=== Stored data ===
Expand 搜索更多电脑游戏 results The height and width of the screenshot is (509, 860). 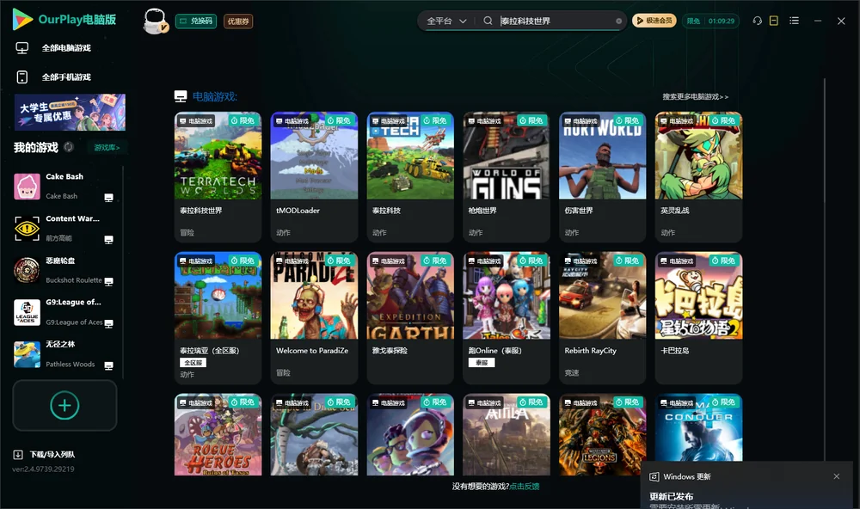pos(695,96)
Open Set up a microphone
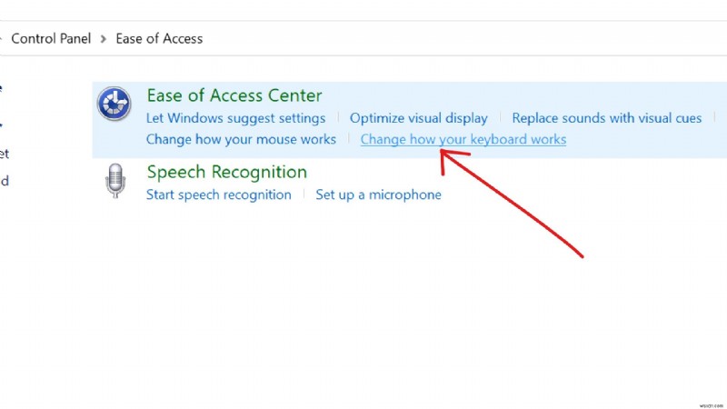Viewport: 727px width, 409px height. point(378,195)
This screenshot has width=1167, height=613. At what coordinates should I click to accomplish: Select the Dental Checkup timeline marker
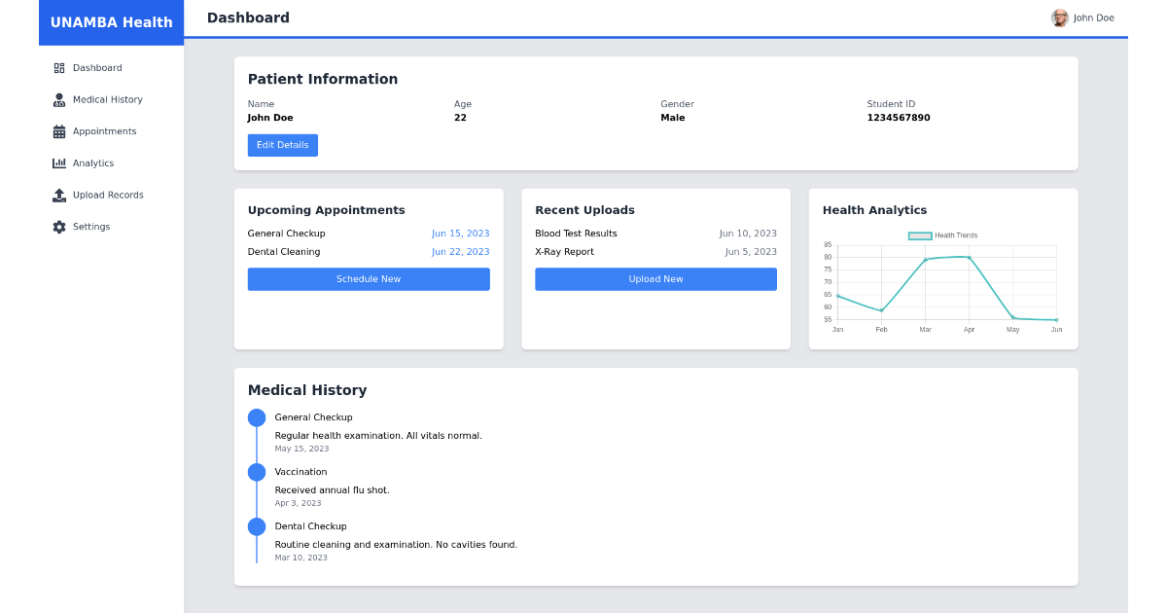[x=257, y=526]
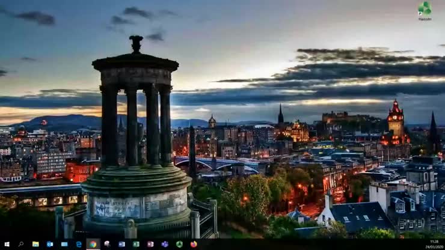This screenshot has width=445, height=250.
Task: Click the taskbar search magnifier icon
Action: tap(21, 244)
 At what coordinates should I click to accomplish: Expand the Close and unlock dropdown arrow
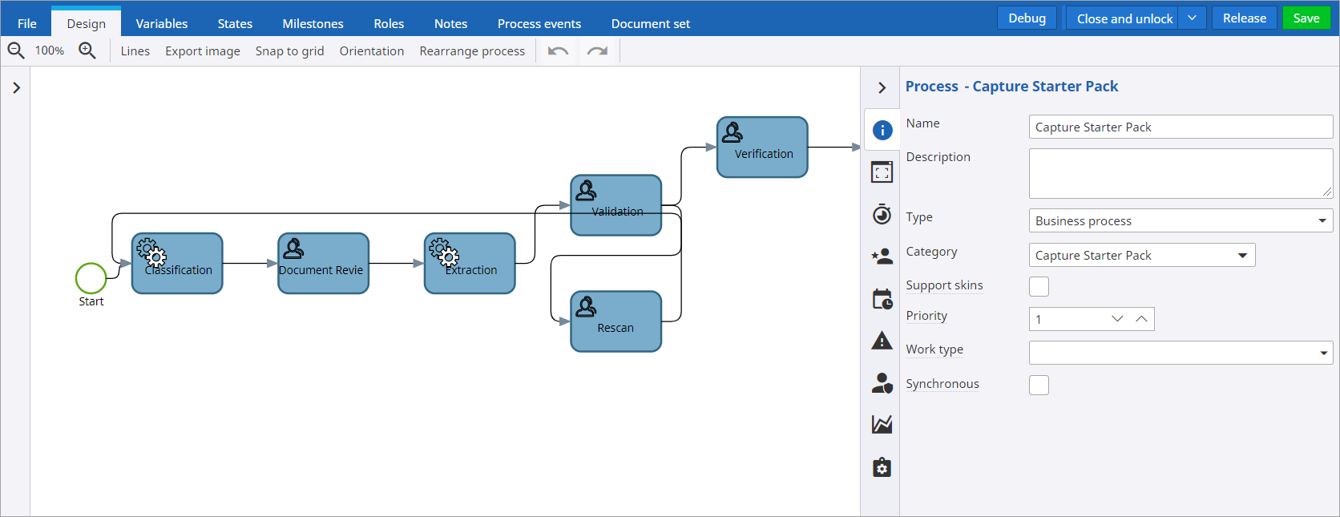[x=1192, y=18]
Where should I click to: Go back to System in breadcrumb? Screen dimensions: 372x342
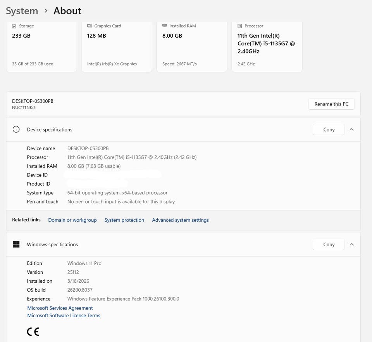click(22, 11)
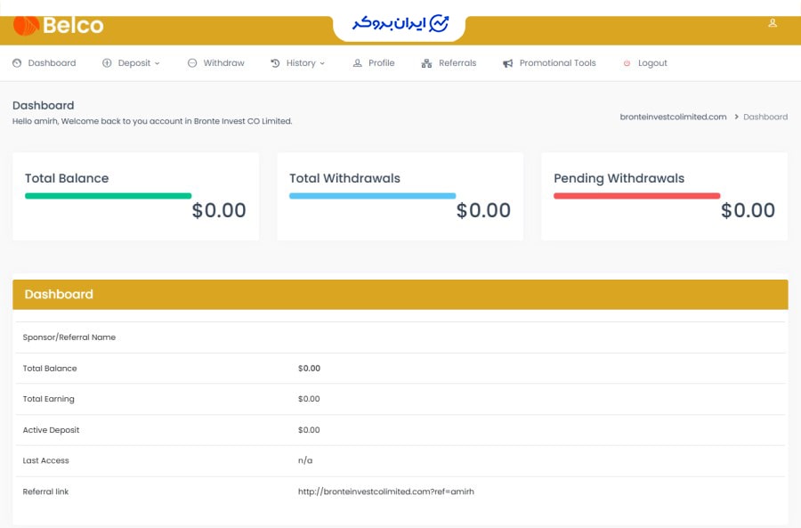Expand the Deposit dropdown menu

coord(134,62)
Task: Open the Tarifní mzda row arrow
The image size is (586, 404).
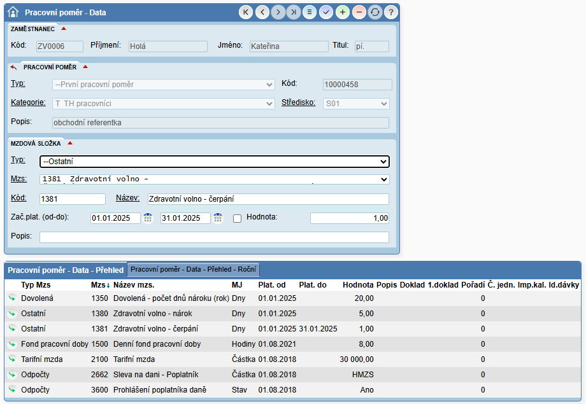Action: pos(11,359)
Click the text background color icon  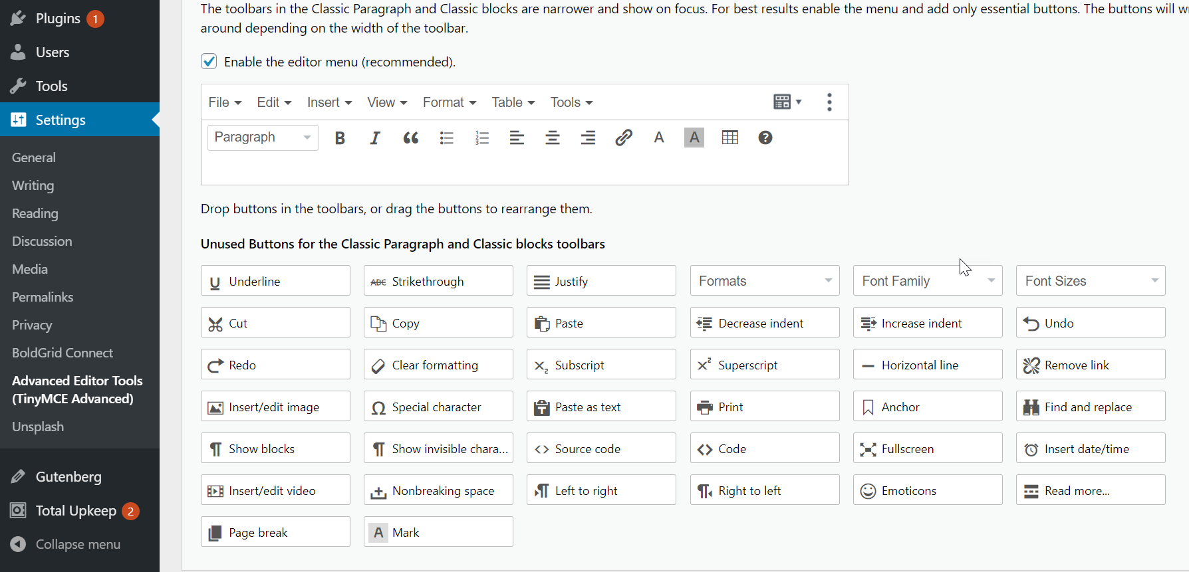694,138
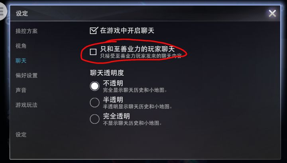
Task: Open the 操控方案 settings section
Action: coord(27,31)
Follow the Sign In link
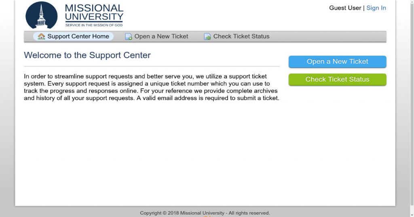Viewport: 414px width, 217px height. (x=376, y=8)
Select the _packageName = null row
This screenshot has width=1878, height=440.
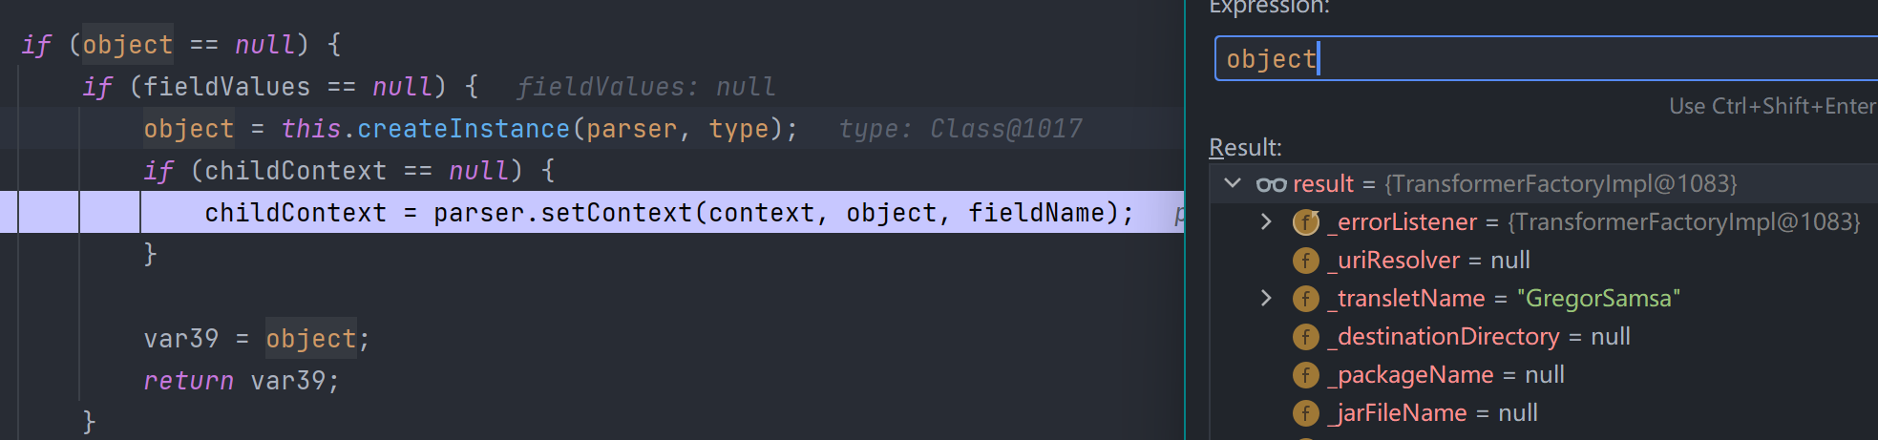pos(1544,375)
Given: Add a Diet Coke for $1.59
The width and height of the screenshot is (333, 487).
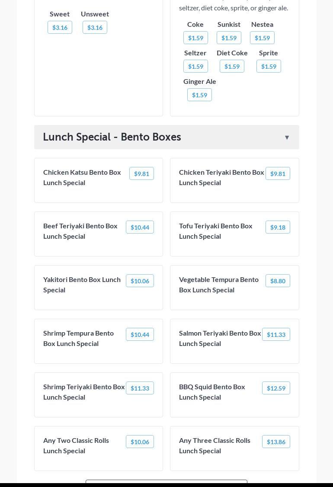Looking at the screenshot, I should [232, 66].
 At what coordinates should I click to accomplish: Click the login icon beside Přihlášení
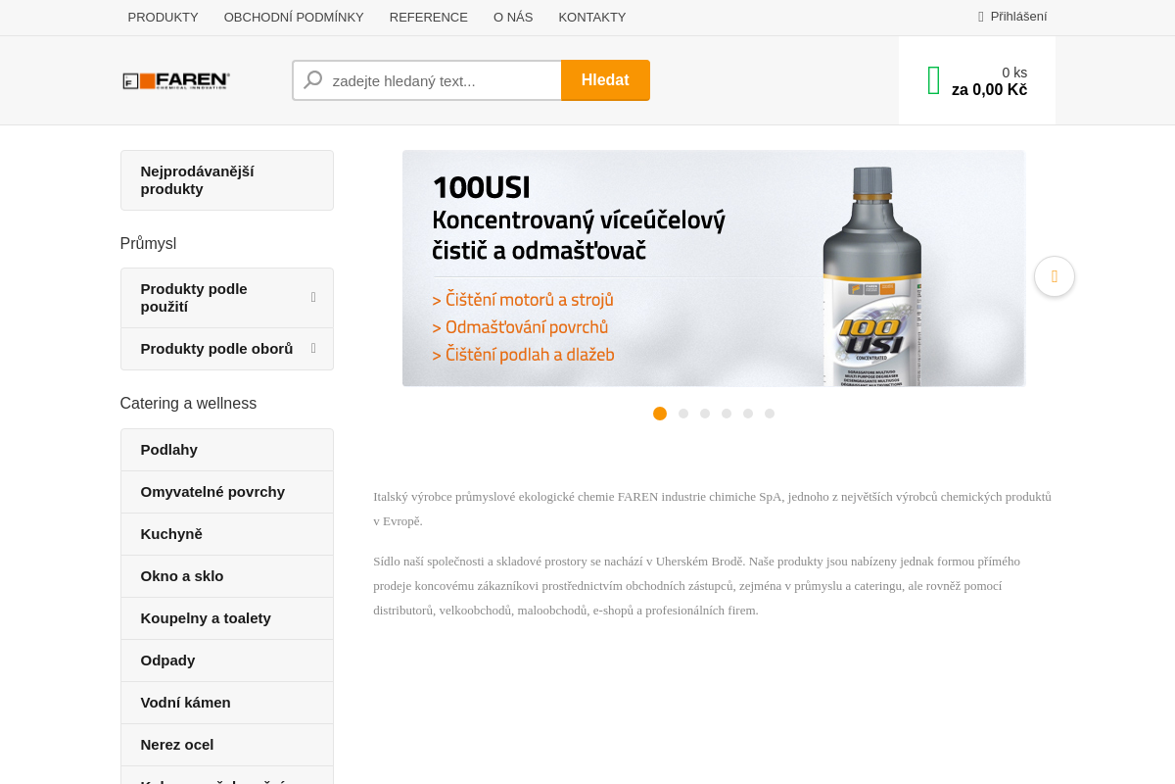tap(979, 16)
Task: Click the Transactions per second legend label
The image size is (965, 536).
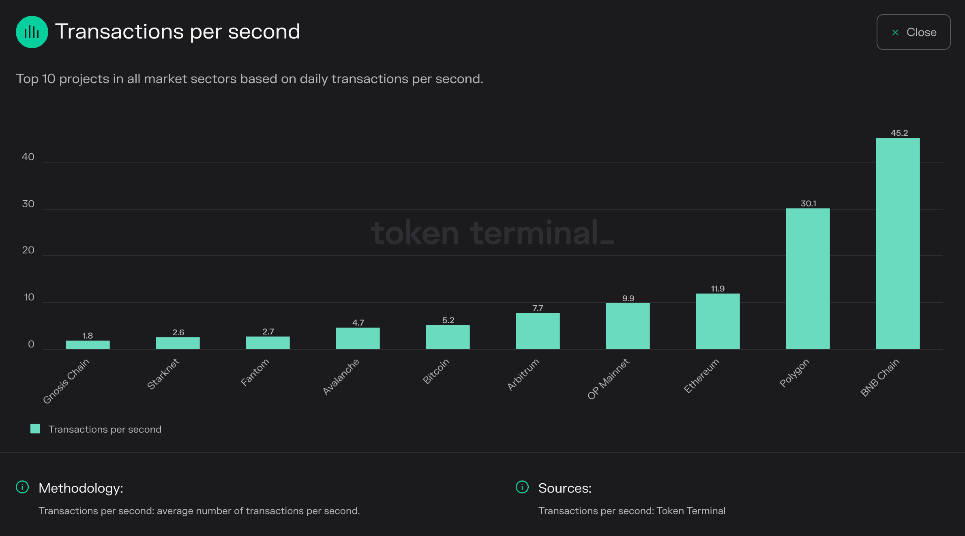Action: pos(105,429)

=== What is expected ===
Starting at the line above with "Follow the Sign In link", output every line exactly up to and including the line with "Given: Add a Diet Coke for $1.59", but none of the pictures.

=== Result of the exercise ===
Follow the Sign In link
Viewport: 414px width, 217px height. (x=376, y=8)
Select the _packageName = null row
This screenshot has width=1878, height=440.
pos(1544,375)
Given: Add a Diet Coke for $1.59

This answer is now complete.